WORK TO COMPLETE
Copy the following material line for line, without changing anything.

SUPPLIED RECORDS
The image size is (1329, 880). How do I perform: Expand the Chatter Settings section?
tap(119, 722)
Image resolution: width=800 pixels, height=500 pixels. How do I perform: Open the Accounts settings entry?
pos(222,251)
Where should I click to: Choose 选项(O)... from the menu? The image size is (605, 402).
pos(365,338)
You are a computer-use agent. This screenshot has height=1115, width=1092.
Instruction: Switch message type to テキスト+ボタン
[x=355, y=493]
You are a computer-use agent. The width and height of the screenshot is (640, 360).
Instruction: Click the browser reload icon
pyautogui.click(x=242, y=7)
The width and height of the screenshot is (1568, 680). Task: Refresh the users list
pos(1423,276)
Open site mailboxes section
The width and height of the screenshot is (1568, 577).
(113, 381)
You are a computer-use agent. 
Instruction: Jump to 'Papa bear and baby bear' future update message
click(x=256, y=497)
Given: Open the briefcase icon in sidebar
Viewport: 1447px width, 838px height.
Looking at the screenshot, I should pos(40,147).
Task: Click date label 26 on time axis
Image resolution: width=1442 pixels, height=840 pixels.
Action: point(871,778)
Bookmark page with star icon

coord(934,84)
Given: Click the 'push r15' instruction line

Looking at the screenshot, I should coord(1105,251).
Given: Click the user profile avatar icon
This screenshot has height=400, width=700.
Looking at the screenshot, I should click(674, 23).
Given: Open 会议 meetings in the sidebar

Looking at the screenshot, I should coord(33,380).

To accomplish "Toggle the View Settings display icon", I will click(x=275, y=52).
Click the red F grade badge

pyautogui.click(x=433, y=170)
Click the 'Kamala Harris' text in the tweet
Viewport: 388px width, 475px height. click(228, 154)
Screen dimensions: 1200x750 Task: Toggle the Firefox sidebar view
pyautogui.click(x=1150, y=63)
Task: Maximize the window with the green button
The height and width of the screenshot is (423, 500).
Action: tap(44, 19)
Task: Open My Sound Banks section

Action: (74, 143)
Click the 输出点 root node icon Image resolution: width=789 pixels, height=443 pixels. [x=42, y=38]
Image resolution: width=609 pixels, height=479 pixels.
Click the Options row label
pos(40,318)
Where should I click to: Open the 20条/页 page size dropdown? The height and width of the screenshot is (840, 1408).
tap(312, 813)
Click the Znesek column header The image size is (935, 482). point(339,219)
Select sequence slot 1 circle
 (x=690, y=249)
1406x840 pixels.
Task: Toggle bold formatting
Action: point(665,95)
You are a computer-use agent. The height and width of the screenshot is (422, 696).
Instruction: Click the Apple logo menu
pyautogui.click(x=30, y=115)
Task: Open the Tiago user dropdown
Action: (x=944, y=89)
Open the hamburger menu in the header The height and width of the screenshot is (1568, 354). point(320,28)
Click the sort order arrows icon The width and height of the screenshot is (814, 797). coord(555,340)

FULL ANSWER
The image size is (1329, 880). How do I perform: Expand the Chatter Settings section?
tap(119, 722)
Image resolution: width=800 pixels, height=500 pixels. How do I perform: Open the Accounts settings entry?
pos(222,251)
Where should I click to: Choose 选项(O)... from the menu? The image size is (605, 402).
pos(365,338)
You are a computer-use agent. This screenshot has height=1115, width=1092.
Instruction: Switch message type to テキスト+ボタン
[x=355, y=493]
You are a computer-use agent. The width and height of the screenshot is (640, 360).
Instruction: Click the browser reload icon
pyautogui.click(x=242, y=7)
The width and height of the screenshot is (1568, 680). Task: Refresh the users list
pos(1423,276)
Open site mailboxes section
The width and height of the screenshot is (1568, 577).
(113, 381)
You are a computer-use agent. 
Instruction: Jump to 'Papa bear and baby bear' future update message
click(x=256, y=497)
Given: Open the briefcase icon in sidebar
Viewport: 1447px width, 838px height.
Looking at the screenshot, I should pos(40,147).
Task: Click date label 26 on time axis
Image resolution: width=1442 pixels, height=840 pixels.
Action: point(871,778)
Bookmark page with star icon

coord(934,84)
Given: Click the 'push r15' instruction line

Looking at the screenshot, I should coord(1105,251).
Given: Click the user profile avatar icon
This screenshot has height=400, width=700.
Looking at the screenshot, I should click(674, 23).
Given: Open 会议 meetings in the sidebar

Looking at the screenshot, I should coord(33,380).

To accomplish "Toggle the View Settings display icon", I will click(x=275, y=52).
Click the red F grade badge

pyautogui.click(x=433, y=170)
Click the 'Kamala Harris' text in the tweet
Viewport: 388px width, 475px height. click(228, 154)
Screen dimensions: 1200x750 Task: Toggle the Firefox sidebar view
pyautogui.click(x=1150, y=63)
Task: Maximize the window with the green button
The height and width of the screenshot is (423, 500).
Action: tap(44, 19)
Task: Open My Sound Banks section

Action: (74, 143)
Click the 输出点 root node icon Image resolution: width=789 pixels, height=443 pixels. [x=42, y=38]
Image resolution: width=609 pixels, height=479 pixels.
Click the Options row label
pos(40,318)
Where should I click to: Open the 20条/页 page size dropdown? The height and width of the screenshot is (840, 1408).
tap(312, 813)
Click the Znesek column header The image size is (935, 482). point(339,219)
Select sequence slot 1 circle
 (x=690, y=249)
1406x840 pixels.
Task: Toggle bold formatting
Action: point(665,95)
You are a computer-use agent. The height and width of the screenshot is (422, 696).
Instruction: Click the Apple logo menu
pyautogui.click(x=30, y=115)
Task: Open the Tiago user dropdown
Action: (x=944, y=89)
Open the hamburger menu in the header The height and width of the screenshot is (1568, 354). point(320,28)
Click the sort order arrows icon The width and height of the screenshot is (814, 797). coord(555,340)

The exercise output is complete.